Depuis hier, je ne peux plus accéder à ma boîte de courriel par connexion directe à ma box internet. Ce matin, pas d'accès

vers ce blog non plus. Rien que de l'habituel qui use... Hier, j'étais à 9h45* en gare d'Arcueil, attendant un train pour Paris.

J'arrivai à 10h12** à Saint-Michel Notre-Dame, et me frayai un passage parmi les touristes pour entrer dans la cathédrale.

Dimanche 18 juin 2017

La messe grégorienne était chantée par 9 jeunes femmes, sous la direction de Sylvain Dieudonné.

Nous étions le jour de la Solennité du Saint-Sacrement, un des mystères de la religion chrétienne.

Dimanche 18 juin 2017

Je participai aussi à la messe internationale qui suivit, à 11h30, animée par une vingtaine de choristes

de la Maîtrise d'adultes, en chœur SATB, qui chantèrent une messe brève d'Yves Castagnet, qui les

accompagna à l'orgue de chœur. Il y eut aussi le Panis angelicus de César Franck à la communion.

Le prêche évoqua cette question de circonstance: pourquoi venir à la messe le dimanche? Les réponses

sont multiples et personnelles, à une époque où la pression sociale irait plutôt à l'encontre d'une pratique

religieuse. La messe est une méditation spirituelle, qui implique aussi un accord spirituel des âmes.

Dimanche 18 juin 2017

Deux concerts nous furent annoncés la semaine prochaine, un le mardi (mosaïque vénitienne, concert

vocal de solistes) et un le mercredi (orgue par les élèves du Conservatoire) qui est la fête de la musique.

Il y aurait une procession l'après-midi à l'intérieur de Notre-Dame, et des ordinations dans la semaine.

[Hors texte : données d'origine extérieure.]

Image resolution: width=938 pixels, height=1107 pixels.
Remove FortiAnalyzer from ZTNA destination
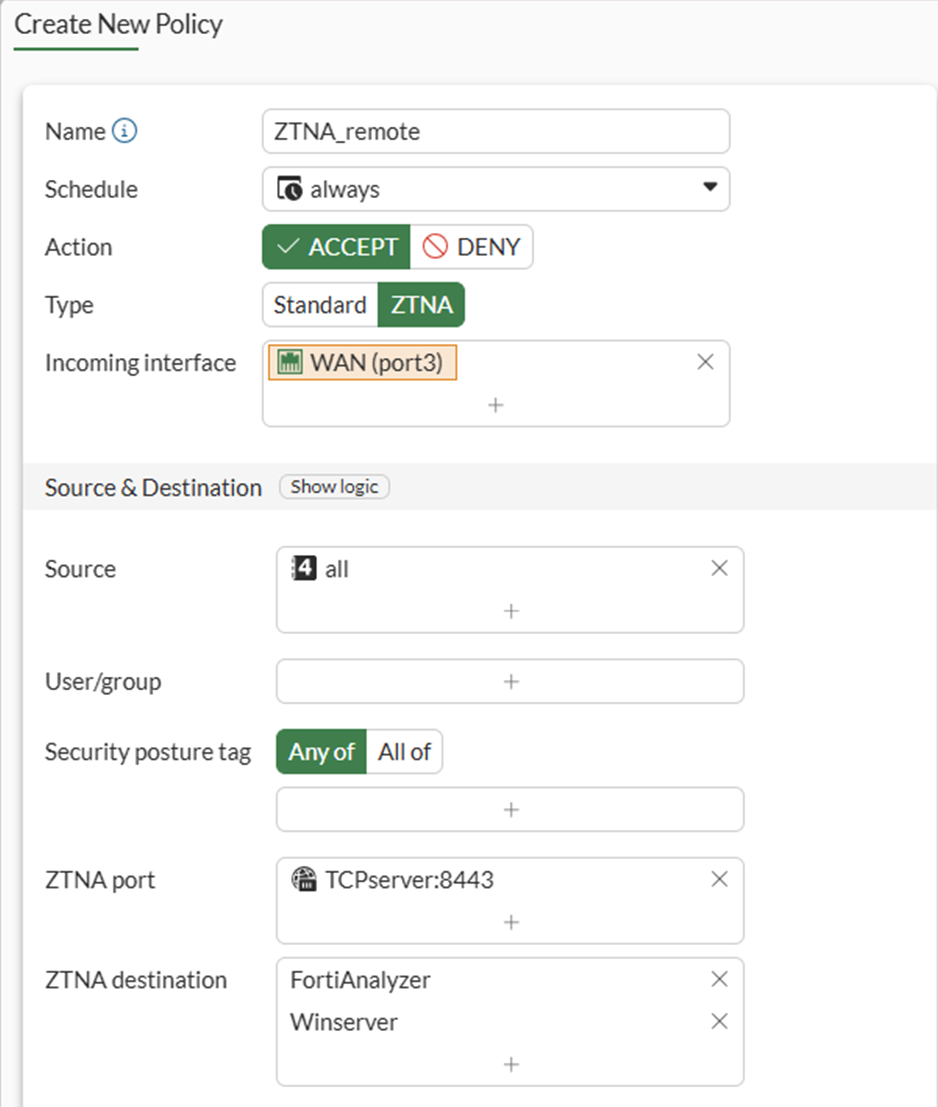pyautogui.click(x=719, y=979)
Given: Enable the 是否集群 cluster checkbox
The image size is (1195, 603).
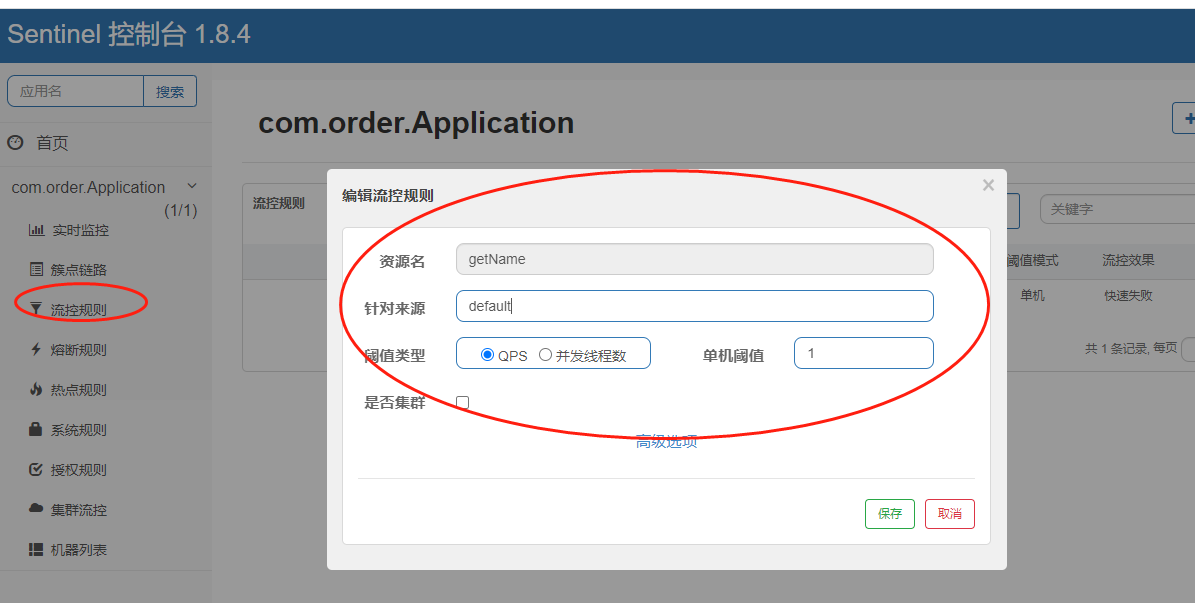Looking at the screenshot, I should point(461,401).
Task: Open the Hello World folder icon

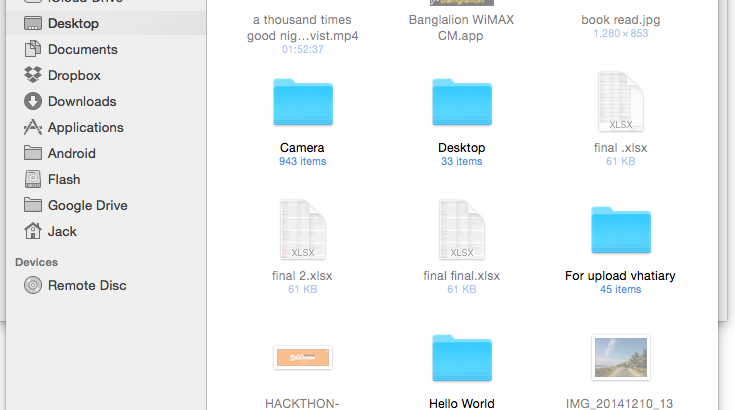Action: [461, 359]
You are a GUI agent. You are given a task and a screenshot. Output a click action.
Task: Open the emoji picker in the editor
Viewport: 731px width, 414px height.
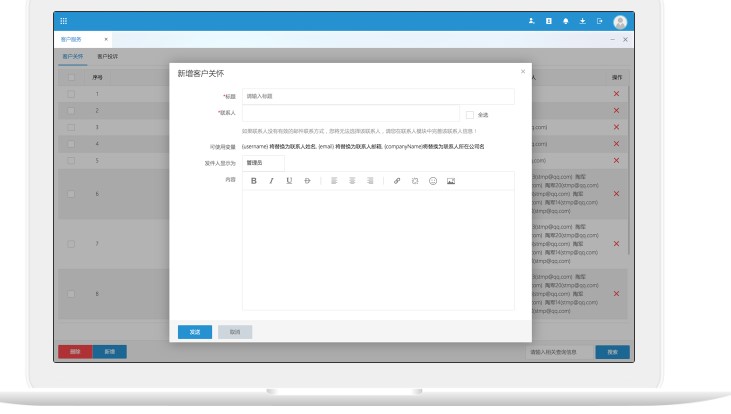[x=433, y=181]
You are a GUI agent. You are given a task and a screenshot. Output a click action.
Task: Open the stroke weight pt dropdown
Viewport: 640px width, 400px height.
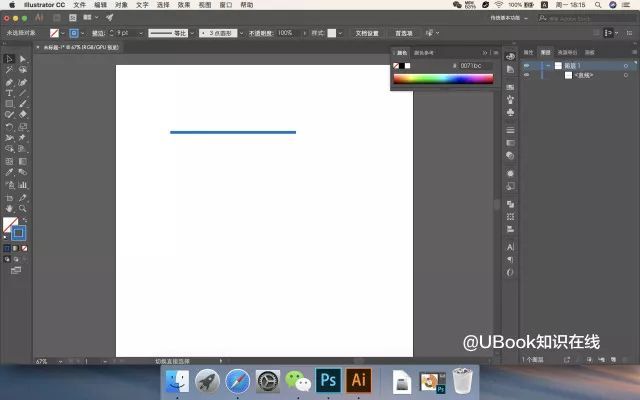pos(141,33)
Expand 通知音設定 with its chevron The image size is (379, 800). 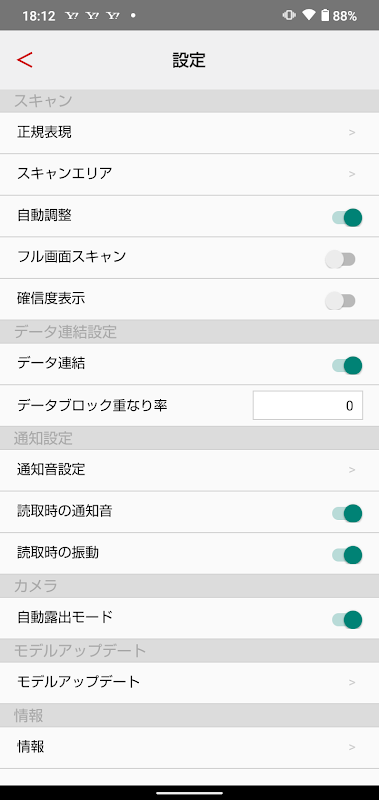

Nous sommes ressortis de la cathédrale vers 12h45, j'ai pris le métro à la station Cité à 12h50***

Dimanche 18 juin 2017

Direction le 14è arrondissement pour aller voter aux élections législatives à l'école élémentaire de la rue

Pierre Larousse, ou j'arrivai peu après 13h30, ayant fait un détour par un commerce voisin****

Ce fut très rapide, le bureau était presque vide, à part les assesseurs. Puis j'ai pris le tram Porte Didot

à 14h***** le RER jusqu'à Arcueil, et le bus 162 jusqu'au bas de ma rue, sous le soleil. Il y avait plusieurs concerts dans

l'après-midi, mais j'avais besoin de repos et de fraîcheur... La chaleur assomme un peu au début!